**Dataset entries**:

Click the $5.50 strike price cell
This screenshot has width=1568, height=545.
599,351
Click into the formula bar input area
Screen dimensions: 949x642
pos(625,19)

**ACTION ITEM**: Transcribe all of the entries without alteration.

**TASK OUTPUT**:
Click the $5.50 strike price cell
This screenshot has width=1568, height=545.
599,351
Click into the formula bar input area
Screen dimensions: 949x642
pos(625,19)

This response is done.